Il tema è particolarmente attuale: giovedì Didier Deschamps annuncerà le convocazioni per le amichevoli contro Brasile e Colombia negli Stati Uniti, test importanti in vista dei prossimi impegni internazionali. Fofana, assente dal giro dei Bleus dall’ottobre 2024, rischia di restare ancora una volta fuori.

"Quando ti si dice che giocherai più alto, all'inizio sei pure contento. Ho capito, però, che non è necessariamente ciò che voglio. Lo faccio ovviamente per la squadra, ma mi piaceva molto essere all'origine delle azioni, controllare il ritmo di gioco della squadra, recuperare palloni".
Sogno Mondiale
Il cambio di posizione deciso da Massimiliano Allegri lo ha infatti portato a interpretare un ruolo diverso rispetto al passato, più avanzato e meno centrale nella costruzione del gioco, con richieste tecniche e fisiche differenti.

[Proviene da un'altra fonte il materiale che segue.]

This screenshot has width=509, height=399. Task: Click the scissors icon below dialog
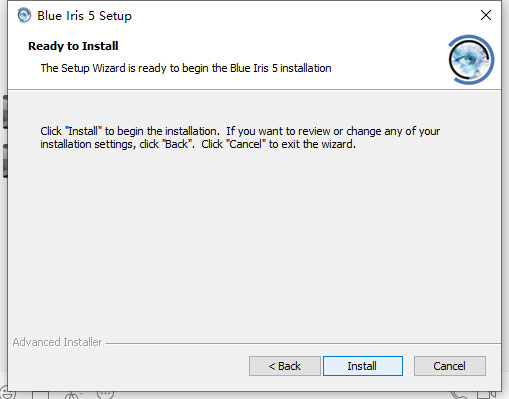point(73,395)
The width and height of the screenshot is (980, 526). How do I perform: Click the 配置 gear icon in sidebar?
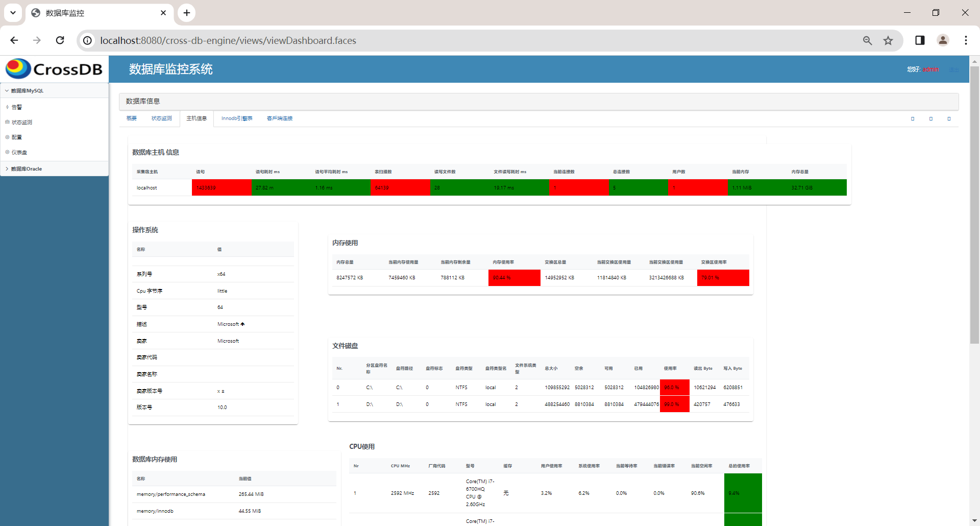[x=8, y=137]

"Ho dovuto imparare a giocare più rapidamente, orientarmi meglio. Devo essere più impattante fisicamente, anticipare di più, e ho capito anche che potevo realizzare più scatti ad alta intensità. Ma non credo di essere sufficientemente forte, le statistiche dicono che potrei essere più efficace. E se guardo al Mondiale, non credo che mi si prenda in considerazione per questo ruolo. Lo faccio con il club, soprattutto se siamo in corsa per un titolo. Ma non sono convinto che questo mi aiuti per il futuro".

Una riflessione lucida, che evidenzia il paradosso vissuto dal centrocampista: da un lato la crescita e la continuità in un grande club, dall’altro il timore che questo nuovo assetto tattico lo renda meno visibile agli occhi del proprio commissario tecnico nell'anno della Coppa del Mondo: "Non vengo preso in considerazione nei dibattiti mediatici su chi possa andare o meno al Mondiale. Ed è un peccato".

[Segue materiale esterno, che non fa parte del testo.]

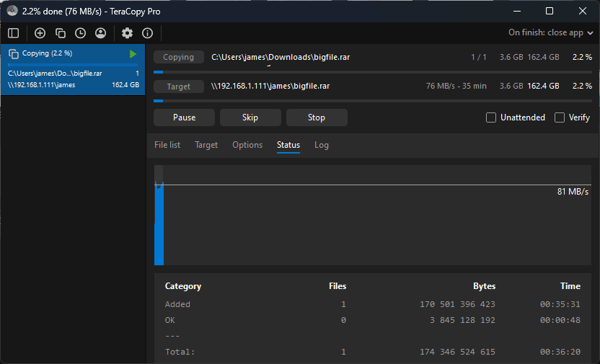Open the Log tab
This screenshot has height=364, width=600.
pos(322,145)
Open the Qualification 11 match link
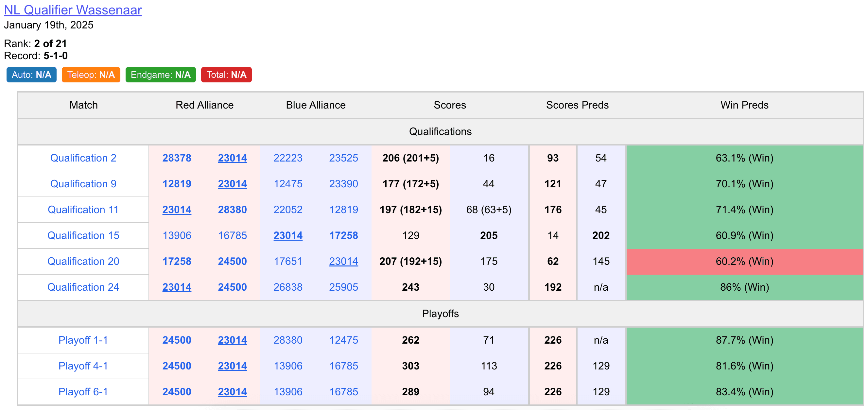The image size is (868, 410). point(83,210)
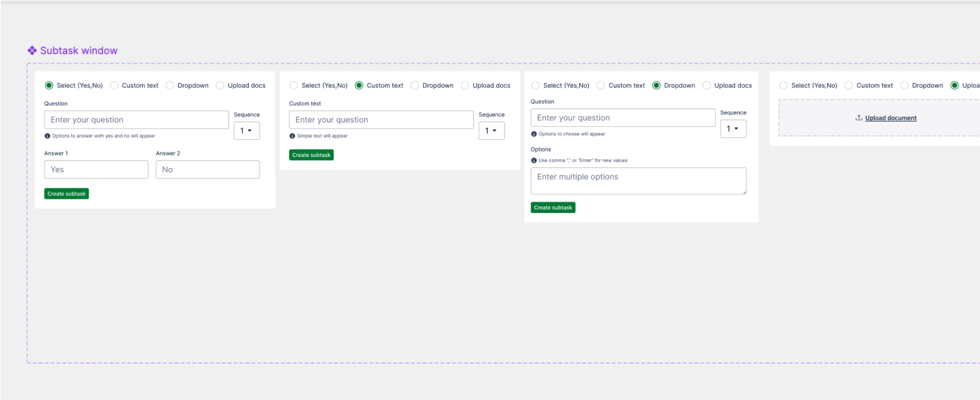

Il rapporto con la nazionale resta comunque un obiettivo dichiarato, anche se Fofana mantiene un atteggiamento rispettoso nei confronti delle scelte tecniche: "Ho 25 presenze, ma sono anche solo 25, quindi non so se posso chiamare il c.t. e chiedergli perché non mi ha più convocato. Rispetto le sue decisioni, ma sarebbe interessante parlarci di persona se ci sarà l'occasione. Non sono fatalista, ho il passaporto francese, sono convocabile e soprattutto ho molta voglia di andare al Mondiale. Per crederci, devo finire la stagione meglio di come l'ho iniziata".